Ma ecco che l’Italia ha cominciato a sprofondare nelle sabbie mobili della crisi e della recessione e così è arrivata la lettera con le prescrizioni della Banca centrale europea, che suggeriva, tra le varie misure, proprio l’abolizione delle Province. Il governo tecnico dei professori guidato da Mario Monti scattò sull’attenti e nel decreto “Salva Italia” inserì finalmente una tagliola. Ri-apriti cielo: altre proteste e minacce bipartisan, con conseguente mezza retromarcia dell’esecutivo, che ha quindi concesso un anno di tempo per fissare i criteri in base ai quali ridimensionare gli apparati delle Province, trasformate da organismi elettivi in strutture di diretta emanazione comunale. Tutti soddisfatti? Manco per sogno. Così, preoccupato da un ricorso dalla Corte costituzione contro quella disposizione del “Salva Italia”, il governo Monti questa estate (guarda caso) cambia strada. Addio all’abolizione delle Province e via alla loro riduzione: da 107 a 64.

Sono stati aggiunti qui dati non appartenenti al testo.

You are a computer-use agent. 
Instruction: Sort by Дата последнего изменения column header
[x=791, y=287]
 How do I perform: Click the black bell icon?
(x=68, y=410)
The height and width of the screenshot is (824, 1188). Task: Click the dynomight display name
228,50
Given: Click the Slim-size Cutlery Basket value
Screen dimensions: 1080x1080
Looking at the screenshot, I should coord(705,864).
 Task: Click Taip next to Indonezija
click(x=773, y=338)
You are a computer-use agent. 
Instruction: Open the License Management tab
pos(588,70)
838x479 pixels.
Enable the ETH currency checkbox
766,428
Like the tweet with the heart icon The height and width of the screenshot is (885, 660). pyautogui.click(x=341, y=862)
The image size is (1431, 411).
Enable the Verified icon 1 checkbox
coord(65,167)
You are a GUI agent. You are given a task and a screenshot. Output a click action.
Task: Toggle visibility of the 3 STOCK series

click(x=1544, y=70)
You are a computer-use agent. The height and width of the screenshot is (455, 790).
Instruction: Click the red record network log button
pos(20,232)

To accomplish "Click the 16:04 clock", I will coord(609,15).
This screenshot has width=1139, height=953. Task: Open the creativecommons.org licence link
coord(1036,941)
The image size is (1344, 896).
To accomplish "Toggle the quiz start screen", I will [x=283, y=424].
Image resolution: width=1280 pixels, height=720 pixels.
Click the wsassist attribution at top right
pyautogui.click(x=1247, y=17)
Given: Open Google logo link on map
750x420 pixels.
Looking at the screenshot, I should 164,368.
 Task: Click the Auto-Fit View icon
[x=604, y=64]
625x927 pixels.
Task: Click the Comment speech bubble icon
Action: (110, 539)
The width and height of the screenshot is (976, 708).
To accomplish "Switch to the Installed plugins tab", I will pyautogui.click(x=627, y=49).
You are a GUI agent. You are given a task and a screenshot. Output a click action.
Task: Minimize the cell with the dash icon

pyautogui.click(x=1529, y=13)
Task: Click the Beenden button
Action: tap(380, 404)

Ma anche questa non è la volta buona, perché il partito delle Province al Senato riesce a ottenere che dall'”accorpamento” si passi al più morbido “riordino”. E chi si dovrebbe occupare di questo riordino? Le stesse Province, attraverso i Consigli delle autonomie locali. Una mossa che rischia di «allungare i tempi», come profetizza il relatore del decreto, il pidiellino Gilberto Pichetto Fratin. Intanto chi finisce nella tagliola del riordino non ci sta e minaccia nuovi ricorsi alla Corte costituzionale, come il presidente della Provincia di Benevento, Aniello Cimitile.

Chi si stupisce non conosce il machiavellismo italico. In fondo non passa estate (si vede che agosto porta consiglio) senza annunci di tagli epocali. Emblematici quelli sventolati l’anno scorso, quando ancora non si parlava di spread, Bund e Btp un giorno sì e l’altro pure: «Ok a bilancio Camera, tagli per 150 milioni», «Via libera Senato a tagli per 120 milioni», titolava l’Ansa. Peccato che le spese correnti non scendano mai. Montecitorio nel 2001 costava ai contribuenti 749,9 milioni di euro, nel 2011 è arrivato a un miliardo e 59 milioni. Palazzo Madama nel 2001 costava 349,1 milioni, dieci anni dopo 574 (+65%). Identico discorso per gli enti inutili: ogni estate si ripresenta lo stesso tormentone, condito di promesse di cancellazioni e abrogazioni, ma poi si scopre che alla fine non ne hanno tagliato nemmeno uno.

Adesso è il turno delle auto blu: dovevano subire una ferrea dieta dimagrante, ce ne sono ancora 60.429, con un costo annuo di un miliardo e 220 milioni euro. Soltanto l’anno scorso sono state acquistate 2mila auto nuove: la spesa complessiva è così cresciuta di altri 21 milioni, ai quali si sommano gli 85 milioni per mantenere un esercito di 20mila persone tra autisti e dipendenti addetti al parco auto. Tuttavia il ministro Patroni Griffi ha sottolineato che negli ultimi due anni e mezzo l’erario ha risparmiato 280 milioni. Un po’ pochino, forse, ma si sa, l’Italia è un popolo di viaggiatori.